Re: CAPTCHA image validation in web form -- WEB400

I spent way too much time last night reading about this, but I have a vested interest in that phpBB CAPTCHA's are clearly broken, I get automated successful registrations from bots around the clock. Bots being PC's owned by people that don't have a clue that their PC is owned and everything they do monitored by thieves. But to each their own.

I block registrations with email domain blocking (web mail and non-US domains used by offending parties) which is ok for my little site of no interest outside the US, but obviously not a solution for much of anyone else.

I block other types of attacks such as dictionary attacks and various URL content attacks by IP address range of ISP's used by offending parties, again non-US and not hurting anyone but attackers, but not a solution for very many others.

Anyway, looking into all this, the phpBB CAPTCHA's are broken by bots but I saw they are not files. When you hover over the CAPTCHA it doesn't have a URL (or whatever) displayed at bottom. I looked at the code and CSS is activating some PHP code to generate a PNG and incorporating it in the display.

So the short of it is that there is no linkage between solution and resource identifier in the case of phpBB, and it is one of the highest priority targets due to numbers. (Again, what's sort of funny here is that a custom site could simply put up "are you a person?" with "no" as first answer and screen out 99.9% of automated usages simply because of obscurity. :)

That was stated over and over out there in different ways. If you're high profile software they will go to great efforts to come up with automated bypasses, if not mostly people will be hitting you and bot-busting solutions won't apply, and whar bots do hit you will be deterred by the simplest challenge question.

The breaking of phpBB CAPTCHA's is due to the simplicity of the characters, no rotation or overlapping. It sounded like even relatively low tech density algorithms were good enough to do well enough for identifying letters in the consistent display pattern phpBB used. That was version 2. They have come up with version 3 with a bit better CAPTCHA but I think I read it's already broken too.

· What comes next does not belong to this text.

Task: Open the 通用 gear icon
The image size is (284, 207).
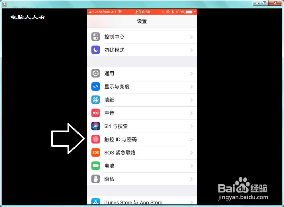Action: (x=95, y=73)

The customized CAPTCHA's using graphics libraries to rotate and overlap characters basically have to be solved by people. Certainly that's what we'll be able to do with Apache code using Java graphics.

rd

Nathan Andelin wrote:

Joe Pluta wrote:
create a new symbolic link in the IFS to the image for each
request, and then send that symbolic link name. You'd run
a regular job to clear out old links.

That's a pretty good idea, but every file has a "signature", so to speak. A clever bot author wouldn't need to rely on a file name. And remember that a learning bot would be downloading and duplicating your entire image library and description cross-reference table, and could be assigning its own name to the image. It would just need to match up the signature. A signature might consist of a combination of factors such as total # of bytes, plus various byte comparisons interspersed throughout the stream.

It's not that I have a better idea. I don't, but wish I did. The TicketMaster case kind of jarred me into the reality that a bot author may have a strong financial interest in overcoming a captcha.

Nathan.